Oh yes, I find it quite stressful at times.

If I'm running for a new group the pre-game jitters get quite bad.

If I'm running something mechanically complex (high level DnD/PF) I stress that I won't run the bad guys "right."

If I have a big scene/session (one that has some heavy roleplay or that has a lot of effect on the plot) I find myself quite drained afterward.

But overall I find it's the good kind of stress. The stress that leaves you with a great high after the session. That's one of the reasons I keep doing it.
 



Campbell

Legend
Speaking as someone who regularly plays and runs games I find the mental fatigue tends to be higher when I GM, but the emotional fatigue is substantially higher as a player. As a GM I don't often have the time to really slip into character and experience emotional bleed in the same way I do when I play in our more intense games.
 

Darth Solo

Explorer
As a GM, you lose a lot of energy designing adventures. Scene by scene. If you used random encounters, it spares most of that RP energy.

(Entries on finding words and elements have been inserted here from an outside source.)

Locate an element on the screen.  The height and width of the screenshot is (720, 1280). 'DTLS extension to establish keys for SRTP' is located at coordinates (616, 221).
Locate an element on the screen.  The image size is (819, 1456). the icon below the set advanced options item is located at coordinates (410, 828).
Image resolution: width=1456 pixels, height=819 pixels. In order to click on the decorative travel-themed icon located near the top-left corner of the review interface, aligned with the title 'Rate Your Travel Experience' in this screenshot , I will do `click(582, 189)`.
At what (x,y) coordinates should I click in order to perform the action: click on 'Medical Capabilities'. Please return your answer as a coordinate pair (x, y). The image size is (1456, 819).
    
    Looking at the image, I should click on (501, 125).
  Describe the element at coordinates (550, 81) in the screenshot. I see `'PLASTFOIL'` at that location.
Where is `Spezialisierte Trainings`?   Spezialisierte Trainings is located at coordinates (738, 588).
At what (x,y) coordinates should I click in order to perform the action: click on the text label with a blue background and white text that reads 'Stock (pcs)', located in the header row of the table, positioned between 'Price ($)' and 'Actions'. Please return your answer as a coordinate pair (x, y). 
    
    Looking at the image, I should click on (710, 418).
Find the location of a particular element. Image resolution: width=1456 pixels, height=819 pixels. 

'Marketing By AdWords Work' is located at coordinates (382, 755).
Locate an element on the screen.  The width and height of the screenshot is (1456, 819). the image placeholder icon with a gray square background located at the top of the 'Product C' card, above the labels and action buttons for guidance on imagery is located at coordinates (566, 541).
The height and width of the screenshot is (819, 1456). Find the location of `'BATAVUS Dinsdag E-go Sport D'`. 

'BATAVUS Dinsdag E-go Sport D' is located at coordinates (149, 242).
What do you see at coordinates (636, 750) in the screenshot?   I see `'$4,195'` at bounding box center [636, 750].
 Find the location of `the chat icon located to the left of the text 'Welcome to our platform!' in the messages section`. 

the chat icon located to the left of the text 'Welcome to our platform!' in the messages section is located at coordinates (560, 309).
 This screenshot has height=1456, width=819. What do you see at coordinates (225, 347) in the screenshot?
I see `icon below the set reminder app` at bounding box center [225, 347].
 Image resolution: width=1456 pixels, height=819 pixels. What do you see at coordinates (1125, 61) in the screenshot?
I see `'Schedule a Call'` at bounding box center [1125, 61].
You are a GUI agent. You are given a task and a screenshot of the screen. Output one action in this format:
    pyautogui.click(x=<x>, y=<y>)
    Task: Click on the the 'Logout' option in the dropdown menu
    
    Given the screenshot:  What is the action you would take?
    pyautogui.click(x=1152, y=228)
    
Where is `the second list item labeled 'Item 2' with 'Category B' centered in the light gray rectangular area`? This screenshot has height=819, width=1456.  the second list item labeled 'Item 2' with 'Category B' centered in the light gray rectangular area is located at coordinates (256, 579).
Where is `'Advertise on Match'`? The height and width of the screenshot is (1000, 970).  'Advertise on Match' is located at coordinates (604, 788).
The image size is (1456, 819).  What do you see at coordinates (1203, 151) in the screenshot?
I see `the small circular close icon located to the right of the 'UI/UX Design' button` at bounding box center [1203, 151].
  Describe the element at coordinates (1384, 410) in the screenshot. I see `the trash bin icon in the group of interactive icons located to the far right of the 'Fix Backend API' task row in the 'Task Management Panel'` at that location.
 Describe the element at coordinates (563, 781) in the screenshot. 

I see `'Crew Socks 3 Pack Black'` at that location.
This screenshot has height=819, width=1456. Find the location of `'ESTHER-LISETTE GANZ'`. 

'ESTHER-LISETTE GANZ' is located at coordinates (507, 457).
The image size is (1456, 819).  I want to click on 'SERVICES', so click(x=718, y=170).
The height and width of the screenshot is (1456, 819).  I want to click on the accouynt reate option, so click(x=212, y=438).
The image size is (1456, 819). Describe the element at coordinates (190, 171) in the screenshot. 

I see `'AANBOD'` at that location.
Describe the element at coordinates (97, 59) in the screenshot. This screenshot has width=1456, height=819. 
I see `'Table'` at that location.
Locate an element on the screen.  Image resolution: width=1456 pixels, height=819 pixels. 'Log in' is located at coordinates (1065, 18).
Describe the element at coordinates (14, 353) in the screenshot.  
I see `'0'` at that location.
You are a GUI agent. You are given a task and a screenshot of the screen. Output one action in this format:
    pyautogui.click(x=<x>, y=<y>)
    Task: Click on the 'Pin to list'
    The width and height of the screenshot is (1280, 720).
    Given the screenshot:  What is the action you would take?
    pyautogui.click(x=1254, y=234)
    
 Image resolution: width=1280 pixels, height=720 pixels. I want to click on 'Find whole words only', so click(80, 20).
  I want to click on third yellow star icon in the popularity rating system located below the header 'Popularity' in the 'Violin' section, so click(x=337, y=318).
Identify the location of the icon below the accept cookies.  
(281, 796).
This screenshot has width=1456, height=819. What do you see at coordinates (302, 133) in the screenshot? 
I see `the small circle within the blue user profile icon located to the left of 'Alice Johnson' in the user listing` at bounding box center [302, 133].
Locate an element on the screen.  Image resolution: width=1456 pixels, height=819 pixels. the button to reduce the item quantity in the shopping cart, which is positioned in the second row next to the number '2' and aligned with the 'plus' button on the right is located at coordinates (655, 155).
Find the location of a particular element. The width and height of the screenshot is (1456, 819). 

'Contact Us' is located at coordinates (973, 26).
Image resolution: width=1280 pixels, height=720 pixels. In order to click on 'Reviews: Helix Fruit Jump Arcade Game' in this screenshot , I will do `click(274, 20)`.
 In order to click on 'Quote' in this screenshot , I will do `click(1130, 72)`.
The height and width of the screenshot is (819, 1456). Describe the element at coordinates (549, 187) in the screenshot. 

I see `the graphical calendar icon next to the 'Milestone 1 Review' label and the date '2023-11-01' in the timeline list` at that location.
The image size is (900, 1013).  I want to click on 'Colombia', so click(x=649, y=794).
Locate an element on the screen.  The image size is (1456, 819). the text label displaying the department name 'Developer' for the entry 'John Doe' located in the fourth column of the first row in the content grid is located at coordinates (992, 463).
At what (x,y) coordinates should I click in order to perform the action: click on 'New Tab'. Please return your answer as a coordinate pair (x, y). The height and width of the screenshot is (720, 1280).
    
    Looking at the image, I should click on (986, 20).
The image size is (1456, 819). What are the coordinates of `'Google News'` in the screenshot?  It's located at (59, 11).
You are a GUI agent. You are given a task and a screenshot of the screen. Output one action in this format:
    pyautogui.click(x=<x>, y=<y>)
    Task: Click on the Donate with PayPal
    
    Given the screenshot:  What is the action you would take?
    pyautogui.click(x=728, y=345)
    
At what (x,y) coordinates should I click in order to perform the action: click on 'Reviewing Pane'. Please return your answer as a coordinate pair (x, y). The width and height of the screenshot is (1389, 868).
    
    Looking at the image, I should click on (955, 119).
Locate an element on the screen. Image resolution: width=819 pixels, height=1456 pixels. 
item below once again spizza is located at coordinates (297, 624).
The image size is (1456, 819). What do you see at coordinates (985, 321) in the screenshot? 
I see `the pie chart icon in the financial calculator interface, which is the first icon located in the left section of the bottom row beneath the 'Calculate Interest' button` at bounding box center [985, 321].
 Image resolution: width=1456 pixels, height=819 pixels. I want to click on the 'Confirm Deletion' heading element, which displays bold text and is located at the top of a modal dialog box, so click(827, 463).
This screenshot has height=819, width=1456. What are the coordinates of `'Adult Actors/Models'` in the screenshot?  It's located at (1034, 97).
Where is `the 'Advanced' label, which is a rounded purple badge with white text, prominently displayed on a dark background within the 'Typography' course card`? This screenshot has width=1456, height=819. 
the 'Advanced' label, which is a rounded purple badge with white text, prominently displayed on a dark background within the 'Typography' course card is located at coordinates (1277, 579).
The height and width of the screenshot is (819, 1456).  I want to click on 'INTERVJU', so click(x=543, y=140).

Have tables for everything in between.
 

Hussar

Legend
I'd also point out that the stresses, or at least the type of stress can be extremely different depending on the group dynamic. If you have a group that is working well together and generally sharing similar playstyles, the DM stress load, for me anyway, is totally different than if you have a group where there is a mismatch of styles.

I know that the reason I left my last group was a mismatch of styles was causing me to actually dislike playing. It was a chore to start up each session and I left each session just feeling more and more frustrated. Now, I've managed to find a group of players that line up with my playstyle much better and I am so excited to play each week that, sure, I'm tired afterwards but, it's a good kind of tired. If that makes sense. More that "runners high" that someone mentioned before than the teeth grinding frustration that I had before.

Not sure if what I'm saying here is making sense.
 

Nilbog

Snotling Herder
While virtual gaming has been a god send in these times, for me it does add stress to the game, both from a technical standpoint (getting everything to work) and more importantly from a prep point of view.
Improv is a lot lot harder in the virtual world, and I always feel like I'm somewhat rail roading my players, which leads to dissatisfaction and a level of stress. I try my best to try and prepare for what they may do and have appropriate battlemaps and encounters prepared, but it's either never enough or wasted effort.
Oh for the days of just being able to throw a few minis down!
 

pemerton

Legend
Speaking as someone who regularly plays and runs games I find the mental fatigue tends to be higher when I GM, but the emotional fatigue is substantially higher as a player. As a GM I don't often have the time to really slip into character and experience emotional bleed in the same way I do when I play in our more intense games.
I may not be taking either my GMing or playing seriously enough! - as I wouldn't say I get tired RPGing, any more than any other mentally-involved activity.

The OP is actually a bit weird to me - I certainly don't find GMing stressful. I find it enjoyable! I like making stuff up, and finding out what the other people at the table make up.

I guess one way I do agree with you is that playing is more intense in the sense that there's all this stuff happening to ME! But I don't tend to find it lingers. That said, I've been described as a pretty chill guy more generally, so maybe I'm just applying my ordinary life approach to my RPGing experiences!